Control weight: In addition to controlling weight, it is important to pay attention to where the body is putting on fat. Accumulating fat in the waist area can indicate chronic inflammation.

Control stress and get enough sleep: Stress has been found to be related to the accumulation of belly fat. Stress hormones bind to receptors on fat cells, encouraging storage of fat and increasing the number of fat cells. These cells produce more chemicals that increase inflammation.

Exercise: But in moderation. Research suggests that extensive workouts can actually increase inflammation. 60 minutes of activity at one time gives the health benefits needed without risking increased inflammation.

Diet: Follow a Mediterranean-style diet that includes plenty of fruits, nuts, vegetables, olive oil, and fish to protect the heart and lower the levels of chemicals that encourage inflammation. Include antioxidant-rich foods, green tea, and Omega-3 fatty acids.

Floss and brush daily: There is a well-established connection between heart disease and gum disease.

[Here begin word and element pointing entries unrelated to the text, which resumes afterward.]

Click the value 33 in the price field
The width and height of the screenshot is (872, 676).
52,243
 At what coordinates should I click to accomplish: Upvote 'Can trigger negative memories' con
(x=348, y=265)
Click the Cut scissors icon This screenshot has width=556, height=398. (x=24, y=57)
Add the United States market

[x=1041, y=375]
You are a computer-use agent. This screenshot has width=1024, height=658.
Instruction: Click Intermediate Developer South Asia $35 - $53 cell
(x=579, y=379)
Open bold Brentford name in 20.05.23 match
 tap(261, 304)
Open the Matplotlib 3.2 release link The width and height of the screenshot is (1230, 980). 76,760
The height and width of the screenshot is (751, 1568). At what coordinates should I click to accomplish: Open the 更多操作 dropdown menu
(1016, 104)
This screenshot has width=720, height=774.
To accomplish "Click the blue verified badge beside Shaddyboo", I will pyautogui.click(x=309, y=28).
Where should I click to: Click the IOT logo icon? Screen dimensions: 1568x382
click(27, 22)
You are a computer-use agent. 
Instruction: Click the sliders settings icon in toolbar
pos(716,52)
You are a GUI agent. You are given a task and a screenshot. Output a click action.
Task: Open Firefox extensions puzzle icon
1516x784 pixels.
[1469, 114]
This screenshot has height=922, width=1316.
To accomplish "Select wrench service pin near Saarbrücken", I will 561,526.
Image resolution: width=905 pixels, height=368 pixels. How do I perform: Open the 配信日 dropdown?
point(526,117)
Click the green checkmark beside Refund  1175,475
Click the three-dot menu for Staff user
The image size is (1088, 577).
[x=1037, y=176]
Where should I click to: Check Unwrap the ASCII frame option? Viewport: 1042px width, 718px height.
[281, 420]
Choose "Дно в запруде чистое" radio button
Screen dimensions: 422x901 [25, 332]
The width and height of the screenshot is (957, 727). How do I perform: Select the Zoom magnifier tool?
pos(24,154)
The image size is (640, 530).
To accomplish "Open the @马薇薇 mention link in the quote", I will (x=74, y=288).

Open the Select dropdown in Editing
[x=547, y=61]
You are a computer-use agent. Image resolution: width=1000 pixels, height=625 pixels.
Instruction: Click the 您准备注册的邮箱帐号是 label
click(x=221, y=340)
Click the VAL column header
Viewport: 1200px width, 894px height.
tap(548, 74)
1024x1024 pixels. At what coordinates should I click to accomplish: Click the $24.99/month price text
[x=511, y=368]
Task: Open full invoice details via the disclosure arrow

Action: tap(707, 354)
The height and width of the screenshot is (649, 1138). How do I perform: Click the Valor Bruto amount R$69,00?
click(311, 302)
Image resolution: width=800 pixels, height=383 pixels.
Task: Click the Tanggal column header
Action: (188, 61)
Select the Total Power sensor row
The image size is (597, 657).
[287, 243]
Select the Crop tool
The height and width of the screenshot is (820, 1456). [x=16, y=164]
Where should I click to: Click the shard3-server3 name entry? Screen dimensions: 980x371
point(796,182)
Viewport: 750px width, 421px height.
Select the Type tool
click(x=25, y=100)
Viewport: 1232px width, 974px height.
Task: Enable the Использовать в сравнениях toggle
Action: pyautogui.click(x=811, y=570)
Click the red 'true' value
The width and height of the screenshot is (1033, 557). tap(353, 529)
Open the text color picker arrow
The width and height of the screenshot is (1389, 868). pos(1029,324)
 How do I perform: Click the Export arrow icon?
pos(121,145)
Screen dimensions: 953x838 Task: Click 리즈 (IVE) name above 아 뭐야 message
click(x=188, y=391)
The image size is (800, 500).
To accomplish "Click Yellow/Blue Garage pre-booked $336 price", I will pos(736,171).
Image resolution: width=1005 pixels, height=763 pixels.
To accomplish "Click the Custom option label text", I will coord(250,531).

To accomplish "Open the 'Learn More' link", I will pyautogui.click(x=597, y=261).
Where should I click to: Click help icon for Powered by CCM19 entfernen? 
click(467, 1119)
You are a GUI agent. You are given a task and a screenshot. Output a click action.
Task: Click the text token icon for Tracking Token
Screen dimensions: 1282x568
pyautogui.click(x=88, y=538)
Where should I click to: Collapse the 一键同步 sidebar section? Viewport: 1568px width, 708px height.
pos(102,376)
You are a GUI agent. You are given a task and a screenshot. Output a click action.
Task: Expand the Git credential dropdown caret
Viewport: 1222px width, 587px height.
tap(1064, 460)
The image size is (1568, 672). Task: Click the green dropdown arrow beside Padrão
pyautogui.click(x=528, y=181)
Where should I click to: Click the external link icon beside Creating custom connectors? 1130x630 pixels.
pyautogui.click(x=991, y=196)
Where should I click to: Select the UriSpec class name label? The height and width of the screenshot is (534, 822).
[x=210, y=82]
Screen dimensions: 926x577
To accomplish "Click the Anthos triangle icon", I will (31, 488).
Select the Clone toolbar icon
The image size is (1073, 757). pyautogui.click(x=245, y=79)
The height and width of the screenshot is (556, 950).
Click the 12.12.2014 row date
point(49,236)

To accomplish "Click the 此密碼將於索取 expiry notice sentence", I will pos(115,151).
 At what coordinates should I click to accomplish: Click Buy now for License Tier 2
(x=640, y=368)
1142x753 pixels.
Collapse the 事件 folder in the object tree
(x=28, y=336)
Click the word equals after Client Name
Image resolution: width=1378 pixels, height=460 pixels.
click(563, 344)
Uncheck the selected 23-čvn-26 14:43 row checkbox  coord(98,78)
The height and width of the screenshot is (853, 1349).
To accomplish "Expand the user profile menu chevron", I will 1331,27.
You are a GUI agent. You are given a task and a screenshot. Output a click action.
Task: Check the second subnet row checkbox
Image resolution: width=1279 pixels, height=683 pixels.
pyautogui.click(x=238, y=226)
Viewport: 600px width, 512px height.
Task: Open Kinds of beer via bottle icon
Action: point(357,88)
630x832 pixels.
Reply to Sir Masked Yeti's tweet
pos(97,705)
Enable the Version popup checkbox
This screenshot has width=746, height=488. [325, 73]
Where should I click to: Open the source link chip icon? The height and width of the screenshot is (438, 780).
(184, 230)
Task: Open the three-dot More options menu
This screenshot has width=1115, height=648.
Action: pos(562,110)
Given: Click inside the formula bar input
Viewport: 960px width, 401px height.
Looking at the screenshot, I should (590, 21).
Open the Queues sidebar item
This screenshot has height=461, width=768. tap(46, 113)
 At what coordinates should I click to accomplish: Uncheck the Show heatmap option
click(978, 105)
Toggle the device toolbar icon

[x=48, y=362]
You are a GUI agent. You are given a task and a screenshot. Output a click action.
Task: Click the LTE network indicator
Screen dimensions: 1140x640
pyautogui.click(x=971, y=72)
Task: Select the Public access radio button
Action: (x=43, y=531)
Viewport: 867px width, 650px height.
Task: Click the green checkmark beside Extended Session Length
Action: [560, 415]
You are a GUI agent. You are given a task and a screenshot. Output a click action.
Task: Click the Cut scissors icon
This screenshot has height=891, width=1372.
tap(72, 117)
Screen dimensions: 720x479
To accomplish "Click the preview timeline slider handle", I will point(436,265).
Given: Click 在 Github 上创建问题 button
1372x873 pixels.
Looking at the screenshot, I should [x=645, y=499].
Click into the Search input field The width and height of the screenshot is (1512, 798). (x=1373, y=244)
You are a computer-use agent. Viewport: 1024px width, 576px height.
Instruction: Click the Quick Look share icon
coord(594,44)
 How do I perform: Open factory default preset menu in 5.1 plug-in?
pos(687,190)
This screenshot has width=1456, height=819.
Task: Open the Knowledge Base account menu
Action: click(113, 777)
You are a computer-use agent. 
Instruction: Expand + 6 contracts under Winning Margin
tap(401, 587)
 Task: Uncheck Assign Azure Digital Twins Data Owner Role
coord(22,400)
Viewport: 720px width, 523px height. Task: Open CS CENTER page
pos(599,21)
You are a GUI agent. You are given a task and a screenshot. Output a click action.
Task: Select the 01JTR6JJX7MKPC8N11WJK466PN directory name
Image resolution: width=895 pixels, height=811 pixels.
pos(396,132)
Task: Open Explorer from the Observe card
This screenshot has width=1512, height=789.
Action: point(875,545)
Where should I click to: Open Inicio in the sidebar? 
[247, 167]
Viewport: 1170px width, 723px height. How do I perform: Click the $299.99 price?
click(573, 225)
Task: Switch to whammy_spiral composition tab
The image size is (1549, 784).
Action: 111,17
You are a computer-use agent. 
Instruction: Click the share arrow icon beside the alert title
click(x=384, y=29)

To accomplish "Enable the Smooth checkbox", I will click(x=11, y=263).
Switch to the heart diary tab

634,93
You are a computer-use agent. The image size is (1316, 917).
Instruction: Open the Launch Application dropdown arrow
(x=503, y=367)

Probiotics: UCLA School of Medicine researchers report that intestinal inflammation could be related to white blood cell damage in other parts of the body, resulting in a whole body inflammatory response.

As the population over 50 increases, doctors are seeing an associated increase in age-related diseases. Researchers now say treating those individual diseases may be wrong, and that they may be more effectively handled by treating the chronic inflammation shown to speed the aging process.